(Stored data)

/---

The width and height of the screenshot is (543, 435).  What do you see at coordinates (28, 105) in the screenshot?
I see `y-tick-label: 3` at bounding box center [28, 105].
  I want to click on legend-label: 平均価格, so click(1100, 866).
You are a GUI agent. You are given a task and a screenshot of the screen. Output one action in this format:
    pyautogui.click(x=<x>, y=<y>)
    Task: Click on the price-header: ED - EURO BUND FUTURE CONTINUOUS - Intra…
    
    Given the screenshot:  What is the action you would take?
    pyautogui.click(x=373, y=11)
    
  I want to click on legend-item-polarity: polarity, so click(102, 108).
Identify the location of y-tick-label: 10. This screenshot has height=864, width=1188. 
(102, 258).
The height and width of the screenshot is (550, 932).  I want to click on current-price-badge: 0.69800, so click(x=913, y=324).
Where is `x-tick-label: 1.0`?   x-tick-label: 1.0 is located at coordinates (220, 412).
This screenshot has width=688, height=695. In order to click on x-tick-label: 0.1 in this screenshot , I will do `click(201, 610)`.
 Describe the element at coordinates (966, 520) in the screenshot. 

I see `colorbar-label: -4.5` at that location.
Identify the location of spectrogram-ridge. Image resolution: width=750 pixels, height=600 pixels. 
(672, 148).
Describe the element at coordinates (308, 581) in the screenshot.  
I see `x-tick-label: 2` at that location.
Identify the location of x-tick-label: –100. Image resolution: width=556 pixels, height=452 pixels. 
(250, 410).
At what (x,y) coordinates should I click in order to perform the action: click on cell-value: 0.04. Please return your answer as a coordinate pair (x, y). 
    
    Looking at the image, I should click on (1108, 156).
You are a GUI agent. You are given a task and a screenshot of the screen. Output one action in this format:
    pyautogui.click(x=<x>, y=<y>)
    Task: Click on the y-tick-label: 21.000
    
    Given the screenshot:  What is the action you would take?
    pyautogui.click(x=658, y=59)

\---

*Task brief:*
Copy out every line of the records above, word for word and in the same order.

*Solution:*
The width and height of the screenshot is (543, 435).  What do you see at coordinates (28, 105) in the screenshot?
I see `y-tick-label: 3` at bounding box center [28, 105].
  I want to click on legend-label: 平均価格, so click(1100, 866).
You are a GUI agent. You are given a task and a screenshot of the screen. Output one action in this format:
    pyautogui.click(x=<x>, y=<y>)
    Task: Click on the price-header: ED - EURO BUND FUTURE CONTINUOUS - Intra…
    
    Given the screenshot:  What is the action you would take?
    pyautogui.click(x=373, y=11)
    
  I want to click on legend-item-polarity: polarity, so click(102, 108).
Identify the location of y-tick-label: 10. This screenshot has height=864, width=1188. 
(102, 258).
The height and width of the screenshot is (550, 932).  I want to click on current-price-badge: 0.69800, so click(x=913, y=324).
Where is `x-tick-label: 1.0`?   x-tick-label: 1.0 is located at coordinates (220, 412).
This screenshot has width=688, height=695. In order to click on x-tick-label: 0.1 in this screenshot , I will do `click(201, 610)`.
 Describe the element at coordinates (966, 520) in the screenshot. 

I see `colorbar-label: -4.5` at that location.
Identify the location of spectrogram-ridge. Image resolution: width=750 pixels, height=600 pixels. 
(672, 148).
Describe the element at coordinates (308, 581) in the screenshot.  
I see `x-tick-label: 2` at that location.
Identify the location of x-tick-label: –100. Image resolution: width=556 pixels, height=452 pixels. 
(250, 410).
At what (x,y) coordinates should I click in order to perform the action: click on cell-value: 0.04. Please return your answer as a coordinate pair (x, y). 
    
    Looking at the image, I should click on (1108, 156).
You are a GUI agent. You are given a task and a screenshot of the screen. Output one action in this format:
    pyautogui.click(x=<x>, y=<y>)
    Task: Click on the y-tick-label: 21.000
    
    Given the screenshot:  What is the action you would take?
    pyautogui.click(x=658, y=59)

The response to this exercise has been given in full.